**Task instructions**
Your answer should be the lines from the start of the records through the line with "85 tums (281, 1880)", copied word for word.

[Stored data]

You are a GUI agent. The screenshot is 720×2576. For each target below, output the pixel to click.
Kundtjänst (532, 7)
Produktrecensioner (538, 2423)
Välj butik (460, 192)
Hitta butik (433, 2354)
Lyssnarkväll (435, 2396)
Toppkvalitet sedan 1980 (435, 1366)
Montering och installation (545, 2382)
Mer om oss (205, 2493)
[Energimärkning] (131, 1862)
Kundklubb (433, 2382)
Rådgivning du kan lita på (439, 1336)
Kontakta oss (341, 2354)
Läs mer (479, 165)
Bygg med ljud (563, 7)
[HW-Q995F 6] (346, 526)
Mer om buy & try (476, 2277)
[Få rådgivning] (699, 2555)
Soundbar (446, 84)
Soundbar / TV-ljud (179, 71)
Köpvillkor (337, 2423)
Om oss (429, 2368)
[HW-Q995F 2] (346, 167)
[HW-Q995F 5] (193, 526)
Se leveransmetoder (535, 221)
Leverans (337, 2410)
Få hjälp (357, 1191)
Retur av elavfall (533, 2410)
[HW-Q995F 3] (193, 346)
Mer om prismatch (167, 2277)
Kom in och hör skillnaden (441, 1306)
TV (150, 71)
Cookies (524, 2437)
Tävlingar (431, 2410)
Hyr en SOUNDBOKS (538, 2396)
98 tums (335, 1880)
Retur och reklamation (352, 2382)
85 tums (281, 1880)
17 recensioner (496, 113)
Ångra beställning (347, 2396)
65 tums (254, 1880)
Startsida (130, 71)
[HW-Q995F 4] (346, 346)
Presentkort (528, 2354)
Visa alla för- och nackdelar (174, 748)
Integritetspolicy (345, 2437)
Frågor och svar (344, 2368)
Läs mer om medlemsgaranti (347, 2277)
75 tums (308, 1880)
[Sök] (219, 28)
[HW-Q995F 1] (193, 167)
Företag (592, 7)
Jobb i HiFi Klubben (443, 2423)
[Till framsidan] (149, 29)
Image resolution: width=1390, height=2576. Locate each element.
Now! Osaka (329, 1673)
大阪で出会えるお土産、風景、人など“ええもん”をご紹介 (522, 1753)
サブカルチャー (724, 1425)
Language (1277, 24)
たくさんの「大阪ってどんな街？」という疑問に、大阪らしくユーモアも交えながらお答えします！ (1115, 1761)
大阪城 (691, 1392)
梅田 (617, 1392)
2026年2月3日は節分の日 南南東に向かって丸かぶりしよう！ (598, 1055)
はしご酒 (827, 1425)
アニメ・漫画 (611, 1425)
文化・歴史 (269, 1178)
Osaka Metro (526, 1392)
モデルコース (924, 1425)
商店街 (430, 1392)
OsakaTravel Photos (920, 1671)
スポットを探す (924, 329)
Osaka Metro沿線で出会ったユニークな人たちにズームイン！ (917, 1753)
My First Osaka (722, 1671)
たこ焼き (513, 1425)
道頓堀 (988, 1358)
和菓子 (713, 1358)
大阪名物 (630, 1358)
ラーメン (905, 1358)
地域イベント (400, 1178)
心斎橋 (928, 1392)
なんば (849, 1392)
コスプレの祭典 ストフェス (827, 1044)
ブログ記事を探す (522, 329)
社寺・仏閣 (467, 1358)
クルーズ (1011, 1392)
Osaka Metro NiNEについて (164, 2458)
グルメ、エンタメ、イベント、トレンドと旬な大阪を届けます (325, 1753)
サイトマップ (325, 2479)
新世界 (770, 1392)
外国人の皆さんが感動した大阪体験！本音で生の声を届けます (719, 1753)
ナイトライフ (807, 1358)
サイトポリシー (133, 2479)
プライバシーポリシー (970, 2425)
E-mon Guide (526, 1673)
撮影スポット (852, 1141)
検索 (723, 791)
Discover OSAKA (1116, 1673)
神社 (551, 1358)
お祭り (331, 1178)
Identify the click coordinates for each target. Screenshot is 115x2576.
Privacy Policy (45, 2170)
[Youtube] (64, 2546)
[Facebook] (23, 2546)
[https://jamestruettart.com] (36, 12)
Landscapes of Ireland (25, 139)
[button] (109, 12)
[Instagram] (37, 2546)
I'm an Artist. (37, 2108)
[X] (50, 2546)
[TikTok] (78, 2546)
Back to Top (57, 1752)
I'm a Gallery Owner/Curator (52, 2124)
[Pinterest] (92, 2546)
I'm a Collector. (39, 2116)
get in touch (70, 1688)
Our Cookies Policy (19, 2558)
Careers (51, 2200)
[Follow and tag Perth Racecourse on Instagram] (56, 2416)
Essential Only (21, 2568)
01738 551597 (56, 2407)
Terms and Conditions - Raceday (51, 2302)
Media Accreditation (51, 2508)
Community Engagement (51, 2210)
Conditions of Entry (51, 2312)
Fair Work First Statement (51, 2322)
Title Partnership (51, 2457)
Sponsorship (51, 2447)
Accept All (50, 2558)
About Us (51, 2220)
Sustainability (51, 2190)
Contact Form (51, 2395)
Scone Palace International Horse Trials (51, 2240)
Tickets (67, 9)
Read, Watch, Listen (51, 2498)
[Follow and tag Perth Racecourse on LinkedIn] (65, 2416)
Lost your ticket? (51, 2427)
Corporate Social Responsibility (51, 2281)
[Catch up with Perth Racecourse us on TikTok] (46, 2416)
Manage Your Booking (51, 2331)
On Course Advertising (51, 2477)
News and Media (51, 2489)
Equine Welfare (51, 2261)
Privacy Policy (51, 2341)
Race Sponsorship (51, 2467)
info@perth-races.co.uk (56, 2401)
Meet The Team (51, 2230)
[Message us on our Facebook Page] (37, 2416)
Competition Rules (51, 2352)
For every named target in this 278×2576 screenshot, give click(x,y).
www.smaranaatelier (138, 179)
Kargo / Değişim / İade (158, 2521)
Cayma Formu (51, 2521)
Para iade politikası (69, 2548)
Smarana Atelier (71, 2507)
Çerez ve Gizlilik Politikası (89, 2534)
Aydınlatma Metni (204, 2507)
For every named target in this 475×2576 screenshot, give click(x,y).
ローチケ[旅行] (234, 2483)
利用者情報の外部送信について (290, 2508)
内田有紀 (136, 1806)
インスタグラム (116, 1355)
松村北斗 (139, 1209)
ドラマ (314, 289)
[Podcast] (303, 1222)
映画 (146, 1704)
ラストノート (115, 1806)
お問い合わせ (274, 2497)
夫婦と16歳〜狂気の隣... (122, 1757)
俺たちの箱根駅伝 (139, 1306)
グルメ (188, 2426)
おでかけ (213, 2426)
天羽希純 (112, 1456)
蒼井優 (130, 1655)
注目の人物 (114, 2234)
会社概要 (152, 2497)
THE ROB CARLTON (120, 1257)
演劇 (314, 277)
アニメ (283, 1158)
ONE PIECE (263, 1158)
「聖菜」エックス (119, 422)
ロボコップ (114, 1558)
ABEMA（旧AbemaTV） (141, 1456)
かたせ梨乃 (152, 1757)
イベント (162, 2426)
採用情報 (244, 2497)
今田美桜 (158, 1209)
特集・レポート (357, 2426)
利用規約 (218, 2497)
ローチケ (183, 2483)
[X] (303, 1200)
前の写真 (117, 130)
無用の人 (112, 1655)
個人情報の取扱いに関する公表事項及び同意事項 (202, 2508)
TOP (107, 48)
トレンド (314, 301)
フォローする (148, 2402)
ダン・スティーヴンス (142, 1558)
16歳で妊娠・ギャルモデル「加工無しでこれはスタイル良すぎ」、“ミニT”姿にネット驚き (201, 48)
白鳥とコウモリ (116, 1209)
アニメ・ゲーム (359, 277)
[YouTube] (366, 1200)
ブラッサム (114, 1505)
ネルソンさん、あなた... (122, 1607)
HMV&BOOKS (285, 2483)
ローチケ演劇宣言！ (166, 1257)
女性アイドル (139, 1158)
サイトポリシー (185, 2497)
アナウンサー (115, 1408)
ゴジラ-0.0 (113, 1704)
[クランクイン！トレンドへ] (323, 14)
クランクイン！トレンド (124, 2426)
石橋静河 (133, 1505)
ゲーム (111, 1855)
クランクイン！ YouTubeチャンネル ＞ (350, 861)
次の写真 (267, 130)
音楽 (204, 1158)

**Your response**
You are a GUI agent. The screenshot is 720×2576. For each target below, output the pixel to click.
Kundtjänst (532, 7)
Produktrecensioner (538, 2423)
Välj butik (460, 192)
Hitta butik (433, 2354)
Lyssnarkväll (435, 2396)
Toppkvalitet sedan 1980 (435, 1366)
Montering och installation (545, 2382)
Mer om oss (205, 2493)
[Energimärkning] (131, 1862)
Kundklubb (433, 2382)
Rådgivning du kan lita på (439, 1336)
Kontakta oss (341, 2354)
Läs mer (479, 165)
Bygg med ljud (563, 7)
[HW-Q995F 6] (346, 526)
Mer om buy & try (476, 2277)
[Få rådgivning] (699, 2555)
Soundbar (446, 84)
Soundbar / TV-ljud (179, 71)
Köpvillkor (337, 2423)
Om oss (429, 2368)
[HW-Q995F 2] (346, 167)
[HW-Q995F 5] (193, 526)
Se leveransmetoder (535, 221)
Leverans (337, 2410)
Få hjälp (357, 1191)
Retur av elavfall (533, 2410)
[HW-Q995F 3] (193, 346)
Mer om prismatch (167, 2277)
Kom in och hör skillnaden (441, 1306)
TV (150, 71)
Cookies (524, 2437)
Tävlingar (431, 2410)
Hyr en SOUNDBOKS (538, 2396)
98 tums (335, 1880)
Retur och reklamation (352, 2382)
85 tums (281, 1880)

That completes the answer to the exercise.